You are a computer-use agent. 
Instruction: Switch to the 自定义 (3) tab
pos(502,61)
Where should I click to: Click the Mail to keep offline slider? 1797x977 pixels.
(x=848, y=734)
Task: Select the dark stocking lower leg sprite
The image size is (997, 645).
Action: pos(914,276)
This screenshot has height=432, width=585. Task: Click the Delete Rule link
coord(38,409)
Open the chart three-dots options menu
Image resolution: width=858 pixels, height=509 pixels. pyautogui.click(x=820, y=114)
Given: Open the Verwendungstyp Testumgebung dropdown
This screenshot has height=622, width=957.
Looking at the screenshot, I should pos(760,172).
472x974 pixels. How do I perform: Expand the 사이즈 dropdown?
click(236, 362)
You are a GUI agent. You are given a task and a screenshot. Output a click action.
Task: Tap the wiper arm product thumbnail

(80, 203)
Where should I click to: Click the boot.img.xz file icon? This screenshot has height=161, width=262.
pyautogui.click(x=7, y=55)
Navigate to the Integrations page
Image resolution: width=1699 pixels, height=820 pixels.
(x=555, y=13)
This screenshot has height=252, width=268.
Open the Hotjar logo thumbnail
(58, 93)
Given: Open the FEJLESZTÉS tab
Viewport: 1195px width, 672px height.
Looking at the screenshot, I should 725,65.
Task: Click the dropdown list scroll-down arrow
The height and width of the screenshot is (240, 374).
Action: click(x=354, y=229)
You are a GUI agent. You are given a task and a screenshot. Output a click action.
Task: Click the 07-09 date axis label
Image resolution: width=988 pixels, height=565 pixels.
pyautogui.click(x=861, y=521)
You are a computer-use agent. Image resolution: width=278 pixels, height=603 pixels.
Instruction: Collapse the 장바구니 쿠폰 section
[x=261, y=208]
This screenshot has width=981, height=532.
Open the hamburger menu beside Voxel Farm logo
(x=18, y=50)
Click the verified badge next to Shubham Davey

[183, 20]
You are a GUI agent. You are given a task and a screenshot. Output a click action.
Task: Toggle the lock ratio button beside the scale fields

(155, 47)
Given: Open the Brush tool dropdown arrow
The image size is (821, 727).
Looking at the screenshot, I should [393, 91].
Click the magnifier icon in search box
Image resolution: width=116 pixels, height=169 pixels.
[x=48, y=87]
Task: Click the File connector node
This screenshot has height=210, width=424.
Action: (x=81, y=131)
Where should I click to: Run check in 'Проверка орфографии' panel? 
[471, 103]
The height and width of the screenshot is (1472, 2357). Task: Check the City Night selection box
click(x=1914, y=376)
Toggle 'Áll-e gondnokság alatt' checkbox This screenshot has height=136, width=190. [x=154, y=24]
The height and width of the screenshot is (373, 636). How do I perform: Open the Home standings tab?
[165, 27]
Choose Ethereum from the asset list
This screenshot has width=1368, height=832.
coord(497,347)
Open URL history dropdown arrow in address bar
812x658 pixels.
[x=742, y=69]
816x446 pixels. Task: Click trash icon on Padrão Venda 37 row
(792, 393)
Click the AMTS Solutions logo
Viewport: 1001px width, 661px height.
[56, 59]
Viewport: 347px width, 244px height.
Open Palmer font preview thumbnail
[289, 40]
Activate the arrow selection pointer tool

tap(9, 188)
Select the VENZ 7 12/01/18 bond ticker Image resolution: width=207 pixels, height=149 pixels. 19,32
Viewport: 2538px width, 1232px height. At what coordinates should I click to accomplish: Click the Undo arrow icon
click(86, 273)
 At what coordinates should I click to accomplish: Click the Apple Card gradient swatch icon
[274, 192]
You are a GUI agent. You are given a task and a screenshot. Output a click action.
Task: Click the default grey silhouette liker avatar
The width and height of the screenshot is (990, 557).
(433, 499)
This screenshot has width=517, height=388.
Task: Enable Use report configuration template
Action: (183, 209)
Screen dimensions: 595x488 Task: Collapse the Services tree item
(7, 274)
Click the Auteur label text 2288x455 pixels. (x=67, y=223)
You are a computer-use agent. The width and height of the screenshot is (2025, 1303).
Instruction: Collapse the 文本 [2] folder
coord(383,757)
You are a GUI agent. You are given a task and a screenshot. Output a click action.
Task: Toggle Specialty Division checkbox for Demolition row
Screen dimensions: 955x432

[Directions]
Copy out all of the records again, swapping each occurrence of "Collapse" for "Fold" and leaving every other character as it is.

[Solved exercise]
You are a computer-use agent. 
Instruction: Switch to the 自定义 (3) tab
pos(502,61)
Where should I click to: Click the Mail to keep offline slider? 1797x977 pixels.
(x=848, y=734)
Task: Select the dark stocking lower leg sprite
The image size is (997, 645).
Action: pos(914,276)
This screenshot has height=432, width=585. Task: Click the Delete Rule link
coord(38,409)
Open the chart three-dots options menu
Image resolution: width=858 pixels, height=509 pixels. pyautogui.click(x=820, y=114)
Given: Open the Verwendungstyp Testumgebung dropdown
This screenshot has height=622, width=957.
Looking at the screenshot, I should pos(760,172).
472x974 pixels. How do I perform: Expand the 사이즈 dropdown?
click(236, 362)
You are a GUI agent. You are given a task and a screenshot. Output a click action.
Task: Tap the wiper arm product thumbnail

(80, 203)
Where should I click to: Click the boot.img.xz file icon? This screenshot has height=161, width=262.
pyautogui.click(x=7, y=55)
Navigate to the Integrations page
Image resolution: width=1699 pixels, height=820 pixels.
(x=555, y=13)
This screenshot has height=252, width=268.
Open the Hotjar logo thumbnail
(58, 93)
Given: Open the FEJLESZTÉS tab
Viewport: 1195px width, 672px height.
Looking at the screenshot, I should 725,65.
Task: Click the dropdown list scroll-down arrow
The height and width of the screenshot is (240, 374).
Action: click(x=354, y=229)
You are a GUI agent. You are given a task and a screenshot. Output a click action.
Task: Click the 07-09 date axis label
Image resolution: width=988 pixels, height=565 pixels.
pyautogui.click(x=861, y=521)
You are a computer-use agent. Image resolution: width=278 pixels, height=603 pixels.
Instruction: Fold the 장바구니 쿠폰 section
[x=261, y=208]
This screenshot has width=981, height=532.
Open the hamburger menu beside Voxel Farm logo
(x=18, y=50)
Click the verified badge next to Shubham Davey

[183, 20]
You are a GUI agent. You are given a task and a screenshot. Output a click action.
Task: Toggle the lock ratio button beside the scale fields

(155, 47)
Given: Open the Brush tool dropdown arrow
The image size is (821, 727).
Looking at the screenshot, I should [393, 91].
Click the magnifier icon in search box
Image resolution: width=116 pixels, height=169 pixels.
[x=48, y=87]
Task: Click the File connector node
This screenshot has height=210, width=424.
Action: (x=81, y=131)
Where should I click to: Run check in 'Проверка орфографии' panel? 
[471, 103]
The height and width of the screenshot is (1472, 2357). Task: Check the City Night selection box
click(x=1914, y=376)
Toggle 'Áll-e gondnokság alatt' checkbox This screenshot has height=136, width=190. [x=154, y=24]
The height and width of the screenshot is (373, 636). How do I perform: Open the Home standings tab?
[165, 27]
Choose Ethereum from the asset list
This screenshot has width=1368, height=832.
coord(497,347)
Open URL history dropdown arrow in address bar
812x658 pixels.
[x=742, y=69]
816x446 pixels. Task: Click trash icon on Padrão Venda 37 row
(792, 393)
Click the AMTS Solutions logo
Viewport: 1001px width, 661px height.
[56, 59]
Viewport: 347px width, 244px height.
Open Palmer font preview thumbnail
[289, 40]
Activate the arrow selection pointer tool

tap(9, 188)
Select the VENZ 7 12/01/18 bond ticker Image resolution: width=207 pixels, height=149 pixels. 19,32
Viewport: 2538px width, 1232px height. At what coordinates should I click to accomplish: Click the Undo arrow icon
click(86, 273)
 At what coordinates should I click to accomplish: Click the Apple Card gradient swatch icon
[274, 192]
You are a GUI agent. You are given a task and a screenshot. Output a click action.
Task: Click the default grey silhouette liker avatar
The width and height of the screenshot is (990, 557).
(433, 499)
This screenshot has width=517, height=388.
Task: Enable Use report configuration template
Action: (183, 209)
Screen dimensions: 595x488 Task: Fold the Services tree item
(7, 274)
Click the Auteur label text 2288x455 pixels. (x=67, y=223)
You are a computer-use agent. The width and height of the screenshot is (2025, 1303).
Instruction: Fold the 文本 [2] folder
coord(383,757)
You are a GUI agent. You are given a task and a screenshot. Output a click action.
Task: Toggle Specialty Division checkbox for Demolition row
Screen dimensions: 955x432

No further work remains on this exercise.